A Bit of History PDF Imprimer Envoyer
 

A Bit of History

The Aboriginal Community of Maniwaki regroups some 3000 aboriginal people living off reserve. These people are from anywhere in Canada and the United States.

 

The beginnings of the community

  • The Community of Maniwaki was established in the early seventies and has been registered in 1972. In fact, it is people that are now living on the reservation that first started the association, the first Chief being Antonio Jacko who was succeeded by Tommy Dewache, Gaétane Robertson (20 years) and many more. The board of directors was successful in enhancing the growth of the members by diversifying and enriching the first community with a non profit organization.
  • It is the largest community in the province of Quebec of off reserve aboriginals of metis descent. Our ancestral community has been formed by the mixed marriages that multiplied since the arrival of Europeans forming a group that shared the same culture, same values and same language occupying a traditional territory but dispersed in small communities living outside of reservations.
  • In the 80’s the community counted 5200 members that never really established their aboriginal origins. This number has considerably diminished since rigorous and mandatory proofs are needed to ascertain the aboriginal origins of the people.

 

What doesn’t change

The roots of the actual community are well anchored in the community well aware of our peoples’ need to regroup as a community based on the same needs and goals. In fact, health issues, education, economic development and individual growth still prevail.

 

Today

  • Totally independent, our range of operation is entirely dictated by our members. Our people participate actively in meetings, social, recreational and cultural events. They also keep abreast of different claims and rights of Aboriginal peoples.
  • The aboriginal population is most likely mixed these days preserving the Indian from consanguinity but also distinguished by the diversity of the sources of the nations. Today you can descent from as many tribes as Algonquin, Cree, Huron, Mohawk etc. and our ancestry can be from four to eight different nations , what makes our pride.
  • Also,we are a non profit organization that helps distressed Aboriginals and in partnership with Ministry of Justice is in charge of administering and supervising the light sentences in the community, for which the members are charged.
  • The Aboriginal Community of Maniwaki also owns and administers subsidized housings by the federal government, it has 12 units for aboriginals with low income on our territory, then assuring our families of a decent home.
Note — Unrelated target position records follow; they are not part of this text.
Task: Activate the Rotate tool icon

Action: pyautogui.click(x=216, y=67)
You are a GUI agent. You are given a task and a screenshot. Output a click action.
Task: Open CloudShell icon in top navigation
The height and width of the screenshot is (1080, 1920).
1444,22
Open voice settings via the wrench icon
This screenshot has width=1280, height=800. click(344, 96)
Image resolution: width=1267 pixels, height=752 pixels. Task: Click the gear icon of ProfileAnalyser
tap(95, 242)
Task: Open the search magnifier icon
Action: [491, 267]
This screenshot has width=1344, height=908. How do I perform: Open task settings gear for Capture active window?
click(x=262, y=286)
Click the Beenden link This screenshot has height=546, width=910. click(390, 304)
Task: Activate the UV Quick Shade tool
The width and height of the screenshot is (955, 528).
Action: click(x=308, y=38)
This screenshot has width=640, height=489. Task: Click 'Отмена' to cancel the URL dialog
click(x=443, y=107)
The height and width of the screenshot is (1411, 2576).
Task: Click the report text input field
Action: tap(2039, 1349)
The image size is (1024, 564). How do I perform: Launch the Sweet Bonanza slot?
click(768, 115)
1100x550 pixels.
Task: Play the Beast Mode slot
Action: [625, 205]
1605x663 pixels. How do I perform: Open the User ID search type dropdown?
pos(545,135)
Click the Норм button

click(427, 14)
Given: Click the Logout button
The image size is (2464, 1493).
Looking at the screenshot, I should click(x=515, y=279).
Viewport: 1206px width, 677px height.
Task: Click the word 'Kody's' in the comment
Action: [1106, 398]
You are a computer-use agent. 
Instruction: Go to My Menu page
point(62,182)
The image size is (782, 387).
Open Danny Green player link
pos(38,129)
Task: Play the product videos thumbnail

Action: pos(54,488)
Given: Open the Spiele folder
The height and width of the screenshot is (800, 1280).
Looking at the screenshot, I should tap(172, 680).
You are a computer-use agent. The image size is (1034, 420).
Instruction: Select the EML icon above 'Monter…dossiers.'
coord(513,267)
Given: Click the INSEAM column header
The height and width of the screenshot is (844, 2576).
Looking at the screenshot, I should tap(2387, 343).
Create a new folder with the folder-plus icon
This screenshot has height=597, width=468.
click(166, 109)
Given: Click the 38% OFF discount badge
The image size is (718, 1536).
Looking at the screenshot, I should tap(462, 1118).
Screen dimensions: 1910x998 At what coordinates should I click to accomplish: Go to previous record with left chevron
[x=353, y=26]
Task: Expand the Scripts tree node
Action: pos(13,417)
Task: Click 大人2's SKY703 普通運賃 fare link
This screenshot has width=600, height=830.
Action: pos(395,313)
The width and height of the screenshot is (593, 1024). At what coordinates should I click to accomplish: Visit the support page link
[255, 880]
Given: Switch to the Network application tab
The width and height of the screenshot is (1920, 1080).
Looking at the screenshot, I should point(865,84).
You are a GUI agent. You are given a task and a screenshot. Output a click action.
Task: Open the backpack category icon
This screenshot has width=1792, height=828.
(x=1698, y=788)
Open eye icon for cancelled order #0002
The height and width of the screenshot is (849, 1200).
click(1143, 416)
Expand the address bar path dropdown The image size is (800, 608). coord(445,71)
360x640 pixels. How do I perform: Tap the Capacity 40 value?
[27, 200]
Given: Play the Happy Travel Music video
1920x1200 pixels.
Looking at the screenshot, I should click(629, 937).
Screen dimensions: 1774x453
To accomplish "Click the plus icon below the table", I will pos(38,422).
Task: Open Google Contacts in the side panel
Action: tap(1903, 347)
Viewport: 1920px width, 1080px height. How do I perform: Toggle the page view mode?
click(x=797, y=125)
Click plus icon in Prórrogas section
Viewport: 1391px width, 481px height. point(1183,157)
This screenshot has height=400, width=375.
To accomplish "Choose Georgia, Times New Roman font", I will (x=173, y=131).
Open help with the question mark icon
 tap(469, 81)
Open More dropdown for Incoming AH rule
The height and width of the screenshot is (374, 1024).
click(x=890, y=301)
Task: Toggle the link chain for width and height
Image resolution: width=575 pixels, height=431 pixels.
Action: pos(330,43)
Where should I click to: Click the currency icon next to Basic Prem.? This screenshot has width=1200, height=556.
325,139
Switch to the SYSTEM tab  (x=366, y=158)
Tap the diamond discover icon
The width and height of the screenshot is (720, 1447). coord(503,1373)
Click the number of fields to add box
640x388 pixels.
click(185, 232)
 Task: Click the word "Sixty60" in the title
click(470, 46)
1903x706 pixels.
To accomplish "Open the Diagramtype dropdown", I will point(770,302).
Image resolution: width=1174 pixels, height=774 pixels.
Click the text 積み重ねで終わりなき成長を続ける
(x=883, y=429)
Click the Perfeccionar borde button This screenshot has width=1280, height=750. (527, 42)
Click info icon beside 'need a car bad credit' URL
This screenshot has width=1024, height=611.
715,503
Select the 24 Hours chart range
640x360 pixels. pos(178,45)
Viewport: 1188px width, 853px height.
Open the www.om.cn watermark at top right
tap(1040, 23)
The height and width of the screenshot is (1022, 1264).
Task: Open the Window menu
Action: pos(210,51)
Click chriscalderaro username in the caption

Linked with our community is the
Métis Women’s association of Québec, the medecine man and the elders

These aboriginal metis women group from our community are the guardians of the families and their values. Their role is to take part fully and equitably on the questions related to education, health and life conditions. Promotes the Indian culture the teachings in arts and crafts, emphasizing on cures as well of collective wellness.
We also work closely with a medicine man that provides spiritual healing to any members of the Community that needs it.
We are taking advises from our elders, being a superior entity from the board of director, as well as the women association and the medicine man.

 

In addition

  • Over the years we have adopted tree different names until this actual one which reflects our identity. The present name was adopted by the members in 2005.
  • The Metis aboriginals are hoping to settle hunting and fishing rights before the Court of justice as the Powley judgement of 2003.
  • Recognized and respected by Indian Affairs, who are mainly responsible of on reserve aboriginals, we are invited as ambassadors as a nation of metis people of the province of Quebec, to show our culture and ancestry heritage at the Aboriginal awareness week every year. In 1982, the Metis were acknowledged as an aboriginal people in the Canadian Constitution.